Voce della radio, iniziò prestissimo a collaborare ai programmi della Rai, scritturato nella Bisarca (1948-1950), rivista radiofonica che lanciò la coppia Pietro Garinei e Sandro Giovannini, coi quali sarebbe tornato a lavorare al Teatro Sistina in Alleluja, brava gente (1970). La televisione iniziò a frequentarla sin dalle prime trasmissioni, chiamato nel 1953 dal regista Sergio Pugliese, riandava nel ricordo ai primi pionieristici passi, culminando in un’esclamazione di comprensibile orgoglio: «Furono dieci mesi faticosissimi. Andavamo in diretta, e perciò eravamo sfiniti dalle prove. Però fu un’esperienza straordinaria, l’emozione era indescrivibile, perché quando si accendeva la lucetta rossa voleva dire che tutta l’Italia – quella che aveva la televisione – ti stava guardando. Noi in fondo siamo stati i primi!» (ivi, p. 108). 

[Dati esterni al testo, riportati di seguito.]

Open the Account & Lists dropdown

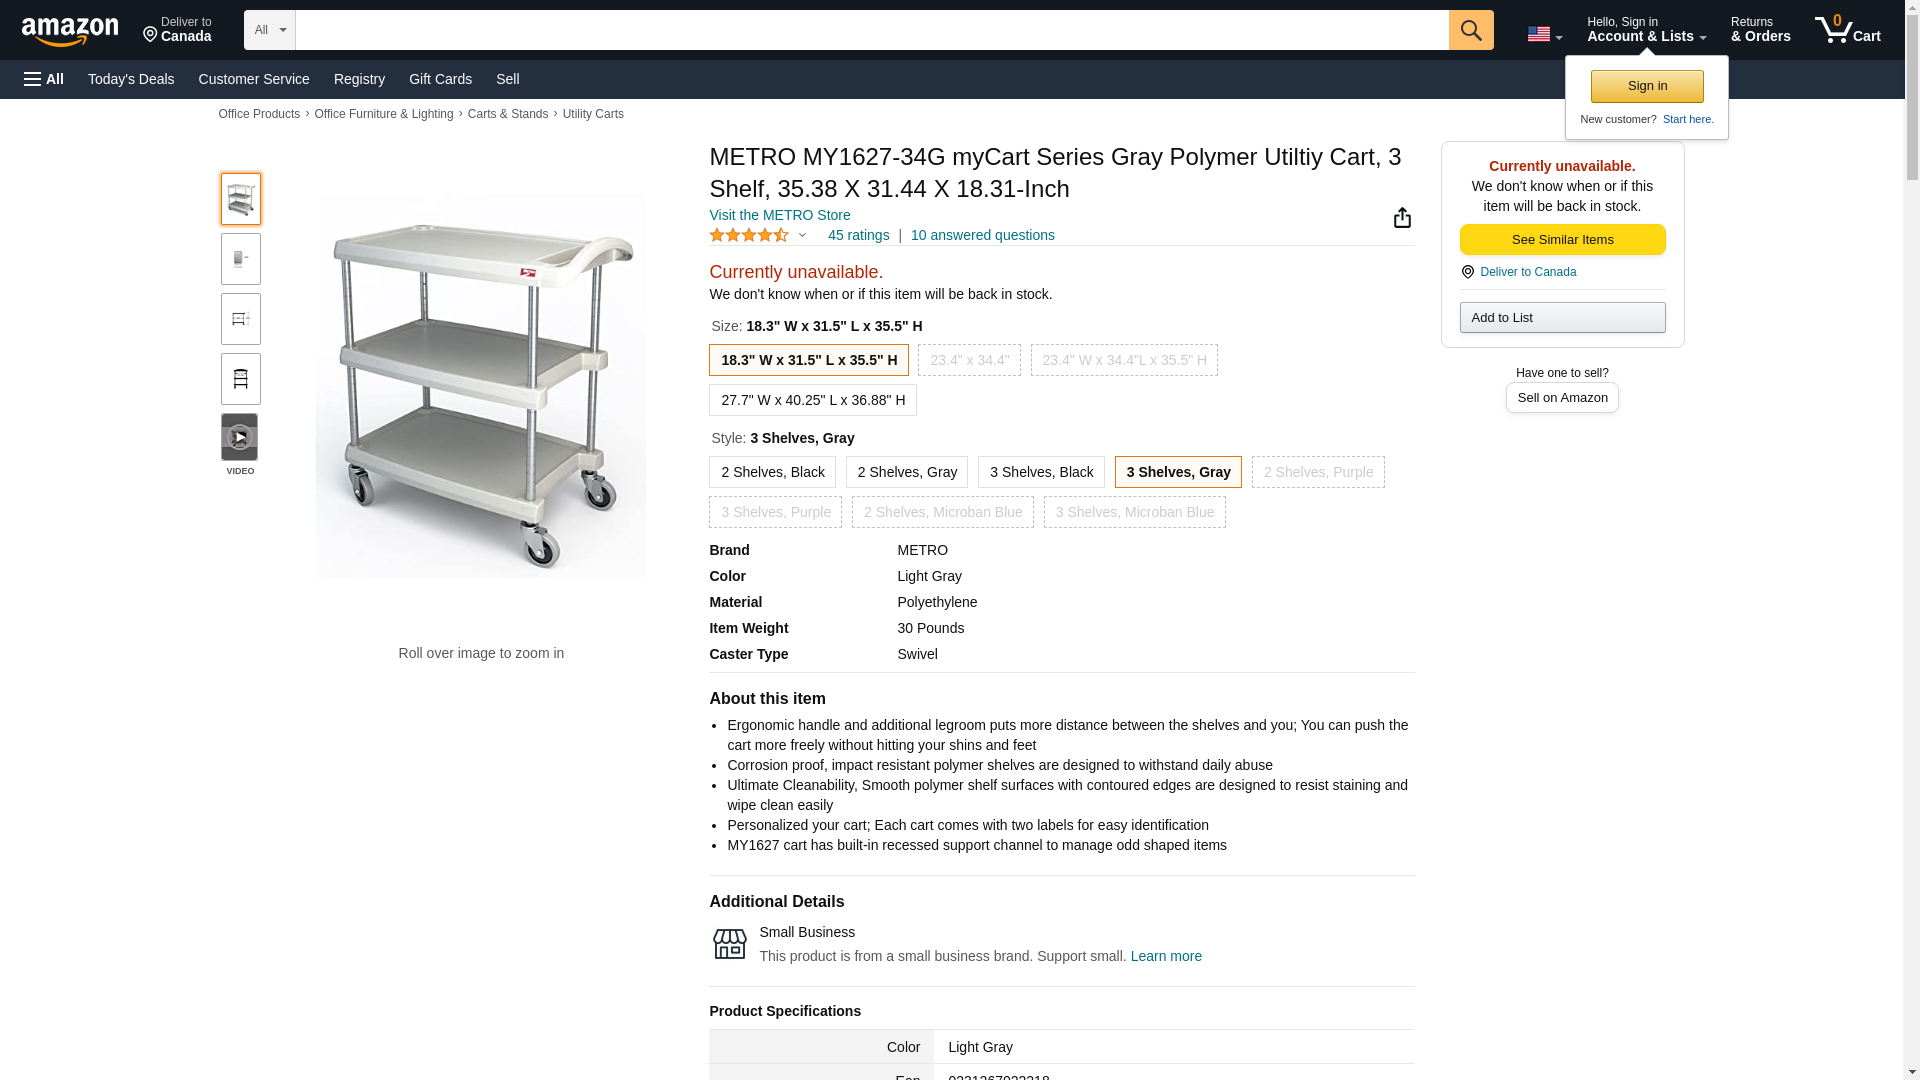1646,30

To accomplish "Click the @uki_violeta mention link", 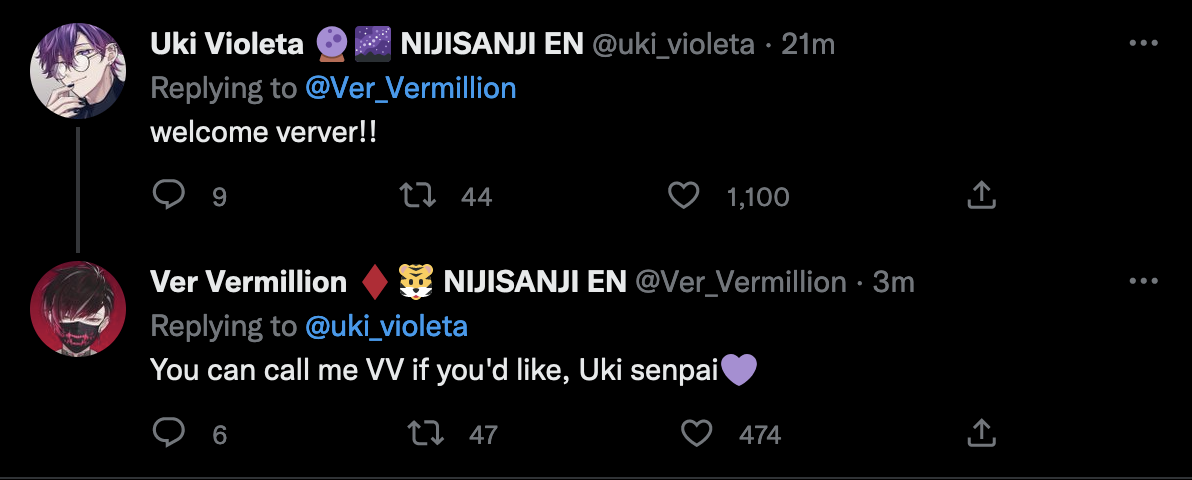I will (386, 326).
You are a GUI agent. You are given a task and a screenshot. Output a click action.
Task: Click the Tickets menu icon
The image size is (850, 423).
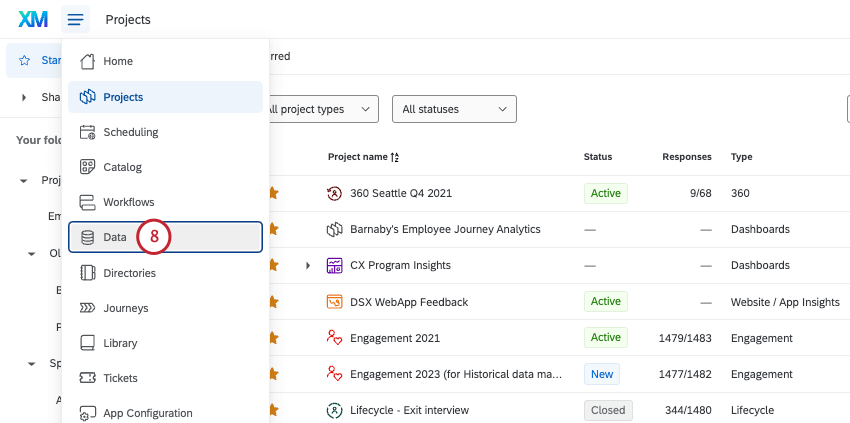(x=87, y=378)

Grandi soddisfazioni gli diede l’incontro con il mondo dell’operetta, il più adatto a valorizzare i suoi molteplici talenti di attore, cantante e ballerino. Nel 1967 debuttò, accanto a Sandra Mondaini, al San Carlo di Napoli ne La principessa della Czarda di Emmerich Kálmán per la regia di Vito Molinari, lo stesso titolo con il quale avrebbe debuttato di lì a poco al Teatro Verdi di Trieste, inaugurando una proficua collaborazione con il Festival dell’Operetta, sino all’indimenticabile interpretazione nel ruolo di Njegus ne La vedova allegra di Franz Lehár, con Raina Kabaivanska, regista Mauro Bolognini, che oggi si può rivedere su YouTube, dalla quale partire per un viaggio infinito nella rete sulle tracce di Elio Pandolfi.